Hotel owner: I’ll open small Atlantic City casino
ATLANTIC CITY, N.J. (AP) -- Someone is interested in opening a new casino in Atlantic City after all.
The owner of the city's Chelsea hotel said Thursday he wants to open a small casino there under a bill being considered by New Jersey lawmakers.
Curtis Bashaw says his 330-room hotel would be a perfect spot for one of the two new so-called "boutique casinos" envisioned by a plan making its way through the state legislature.
The new casino would be the first to open in Atlantic City since the ill-fated Revel debuted in April 2012, only to close less than two years later. A bankruptcy court hearing aimed at finding a buyer for Revel is scheduled for Friday.
The bill would ease standards in a 2011 law authorizing two casino hotels with as few as 200 hotel rooms. It was approved by a state Senate committee Thursday, one of several measures state lawmakers are considering to help Atlantic City and its struggling casino industry.
The bill removes a requirement that one of the new smaller hotels eventually expands to 500 rooms, and would now allow a casino to be located in an existing building, as opposed to all new construction. A previous requirement that the smaller new hotels be new construction prevented Bashaw from opening one three years ago, despite his strong interest in the development.
"We have always been interested in the idea of adding a gaming amenity to The Chelsea," Bashaw told The Associated Press. "It's a boutique hotel; we don't have room for a big casino. But the bill that passed prevented us from taking advantage."
No one has built a new casino under the 2011 law since Gov. Chris Christie signed the measure. Florida's Seminole Indians, through their Hard Rock International franchise, proposed one, but soon backed out.
The bill, sponsored by state Senate President Steve Sweeney and Sen. James Whelan, a former Atlantic City mayor, is designed to make it easier to open the smaller hotels, particularly amid the crumbling of the city's traditional casino market. Four of the city's 12 casinos have gone out of business so far this year, and a fifth, the Trump Taj Mahal, is scheduled to join them Dec. 20.
Bashaw views his proposed casino as a new product that would attract new customers. He envisions hotel guests playing at 25 or 30 tables scattered around the hotel's fifth floor, possibly with instructional sessions on how to play.

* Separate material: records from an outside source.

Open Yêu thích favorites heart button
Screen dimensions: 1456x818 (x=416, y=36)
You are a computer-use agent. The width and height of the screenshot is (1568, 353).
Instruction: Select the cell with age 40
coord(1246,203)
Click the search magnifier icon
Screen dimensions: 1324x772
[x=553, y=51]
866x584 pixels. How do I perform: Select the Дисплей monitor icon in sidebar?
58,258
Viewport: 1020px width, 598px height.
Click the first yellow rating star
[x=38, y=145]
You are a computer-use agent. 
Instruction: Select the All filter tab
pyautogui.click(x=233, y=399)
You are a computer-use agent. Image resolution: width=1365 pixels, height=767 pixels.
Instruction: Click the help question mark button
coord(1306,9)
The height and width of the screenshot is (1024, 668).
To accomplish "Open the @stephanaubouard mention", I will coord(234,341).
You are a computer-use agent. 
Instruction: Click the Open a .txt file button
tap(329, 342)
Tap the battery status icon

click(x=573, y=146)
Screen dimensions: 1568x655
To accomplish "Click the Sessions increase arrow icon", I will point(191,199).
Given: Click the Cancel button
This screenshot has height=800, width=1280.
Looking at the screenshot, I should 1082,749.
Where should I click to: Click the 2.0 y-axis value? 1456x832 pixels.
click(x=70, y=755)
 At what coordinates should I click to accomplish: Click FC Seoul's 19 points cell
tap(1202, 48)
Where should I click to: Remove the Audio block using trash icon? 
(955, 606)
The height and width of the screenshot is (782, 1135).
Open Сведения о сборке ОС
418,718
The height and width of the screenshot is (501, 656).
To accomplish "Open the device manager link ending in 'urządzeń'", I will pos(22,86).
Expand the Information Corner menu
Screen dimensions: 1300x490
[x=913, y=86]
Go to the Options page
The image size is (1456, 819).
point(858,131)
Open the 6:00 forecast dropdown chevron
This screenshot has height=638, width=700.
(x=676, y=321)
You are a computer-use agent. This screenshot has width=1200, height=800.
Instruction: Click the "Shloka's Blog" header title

"It would be a very intimate experience," he said. "The casino would be a desirable place to go and learn to play and hang out with your friends."
Priority at the tables would be given to hotel guests, and the hotel would only be able to accommodate several hundred people under its fire code rating, adding to the exclusive feel of the gambling space, he said.
"I think there is too much capacity of the one-size-fits-all gaming floor that dominates Atlantic City," he said. "We don't want to compete with the mega-gaming halls. We want to give the customer an opportunity to broaden the experience; people are always looking for different experiences."
The bill now goes before the full Senate for consideration.
Also Thursday, three lawmakers introduced a separate bill to help address Atlantic City's financial crisis brought on partly by successful tax appeals from the casinos. State Sens. Whelan and Robert Singer and Assemblyman Mazzeo proposed the legislation, which creates the Atlantic City Growth Tax Credit Program.
The bill is designed to more evenly divide the property tax burden. It would encourage construction of new owner-occupied homes in Atlantic City, where three-quarters of the residents are renters.